App Store Piracy and You
Posted 03/02/2010 at 7:30am
| by J.R. Bookwalter

No sooner did the iPhone’s App Store debut than someone found a way around Apple’s DRM and started pirating apps. But is it really as big a deal as we have been led to believe?
Gizmodo has a fascinating and very thorough study of the so-called app piracy problem. Sure, we’ve all seen the headlines, with 90 percent piracy rates and $450 million in lost sales estimated -- but despite the initial alarm, the problem of App Store piracy actually appears to be dying just as quickly as it came onto the scene.
Needless to say, piracy of App Store apps requires a jailbroken device and Cydia, which
Gizmodo calls “the jailbreak equivalent of the App Store.” Add a new source in Cydia, download a couple of rogue apps which let you both crack your own apps as well as download those from others and away you go. At the height of the piracy scene just months ago, there was a site called Appulo.us, which made it super-simple to find hacked apps. While it vanished off the face of the Internet last month, there are still plenty of torrent sites offering all manner of hacked apps -- you just have to be more resourceful in finding them.
So how many jailbroken devices are actually in use? Thankfully, the folks at iPhone analytics firm Flurry know the answer. VP Peter Farago is quick to point out: “Under 10 percent of the iPhone installed base is jailbroken.” Given the ever-increasing difficulty in jailbreaking the more recent devices, that number could even be much lower.

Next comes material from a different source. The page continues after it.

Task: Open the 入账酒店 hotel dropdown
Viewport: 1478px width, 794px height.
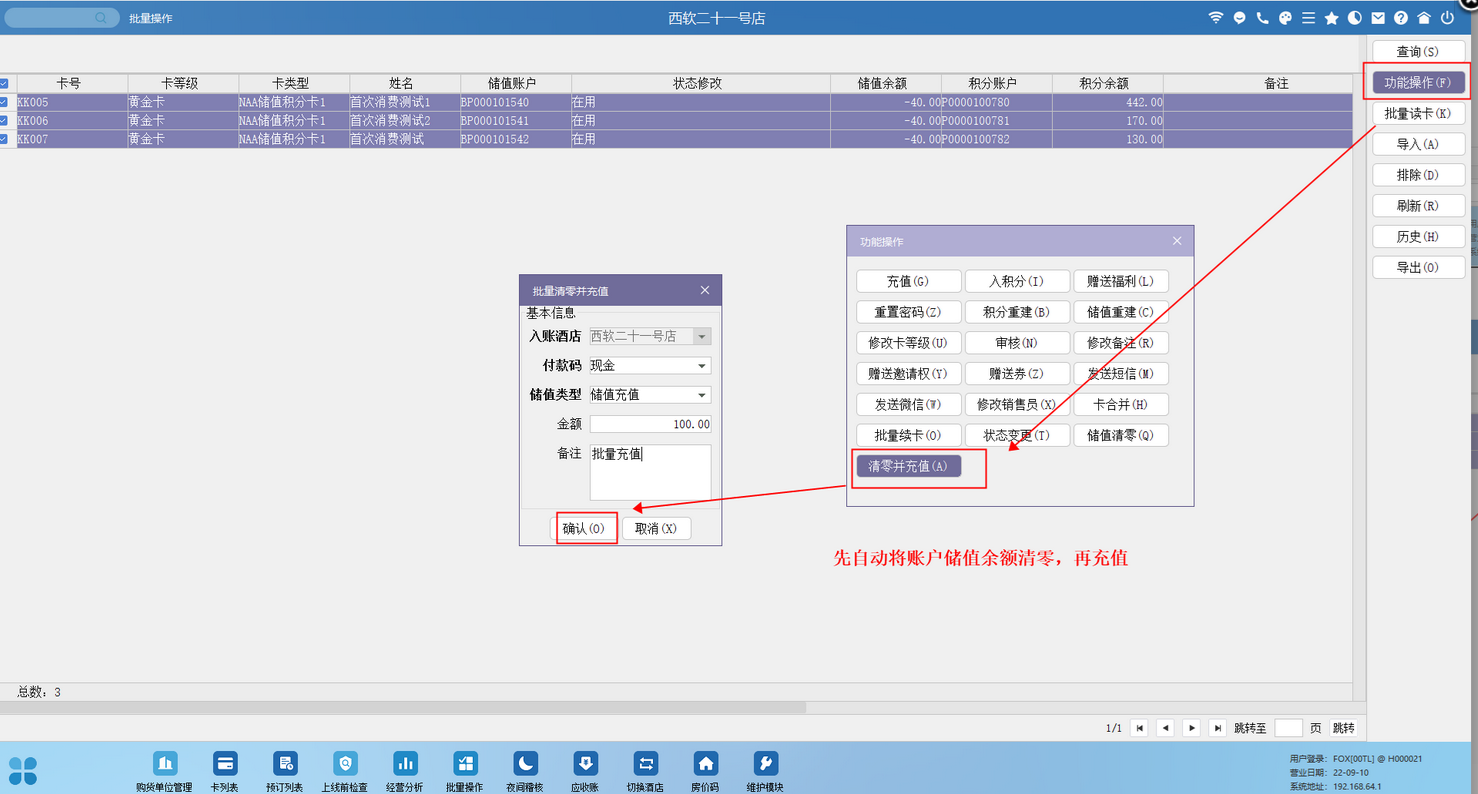Action: [x=702, y=337]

And how are the App Store developers being affected by this piracy? “Roughly 10 percent of our paid app users are coming from piracy,” claims PageOnce CEO Guy Goldstein, whose popular
Personal Assistant is a top-selling app in the productivity category. That’s a surprising number, considering the company also offers a full-featured free version of the app in addition to the $6.99 paid model.
“Although I think piracy is generally bad and negatively affects companies, for us it’s not a big issue,” Goldstein continues. “Our business model is based on purchasing, but also advertising. The more users we have, the better.”

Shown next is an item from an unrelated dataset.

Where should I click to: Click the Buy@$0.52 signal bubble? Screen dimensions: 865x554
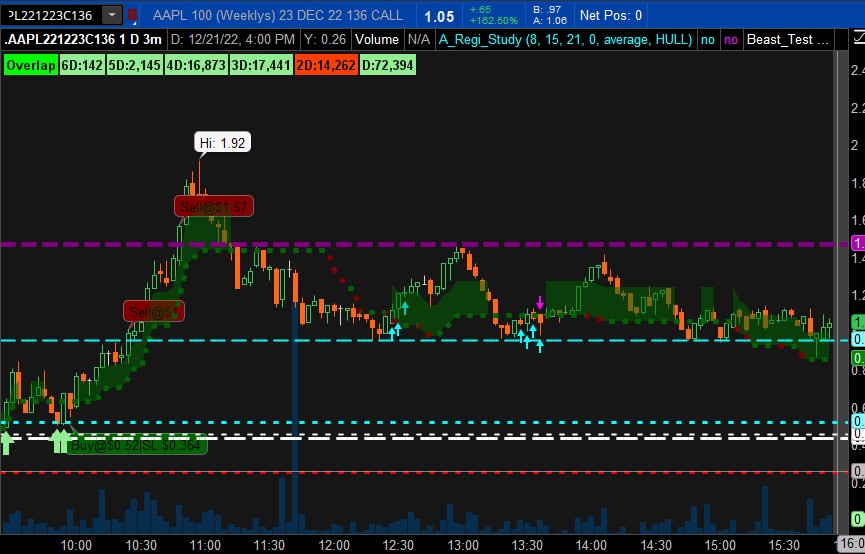click(137, 445)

In addition to in-app advertising -- which really can’t be circumvented by pirates unless they shut off their network connection -- Apple has also been pushing in-app purchases as a method of getting around the problem, particularly since they started allowing such purchases with free apps last October. The tactic has worked well for iPhone game developer ngmoco, whose apps are almost entirely free now.

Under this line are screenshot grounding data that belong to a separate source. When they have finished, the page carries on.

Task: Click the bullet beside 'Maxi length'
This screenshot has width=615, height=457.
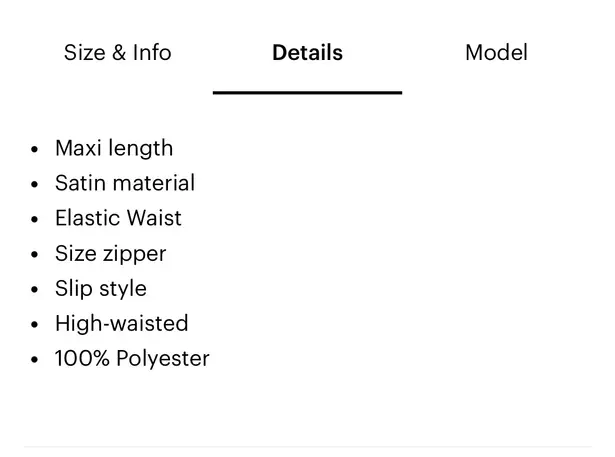Action: coord(35,150)
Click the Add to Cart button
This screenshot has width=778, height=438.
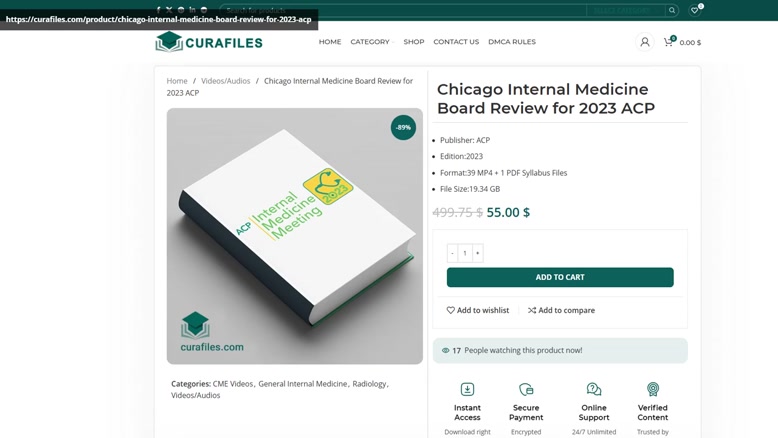click(x=560, y=277)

Apple may never completely stomp out piracy, but they may have better luck with jailbreaking -- recent moves such as allowing 3G streaming from apps such as SlingPlayer Mobile or Skype give jailbreakers one less reason to hack their devices. If they can take a cue from Google’s Nexus One and offer a fully-unlocked version of the iPhone to anyone who wants it, they may well stomp out one of the last remaining reasons to jailbreak the device -- which would likely be the final death knell to App Store piracy at the same time.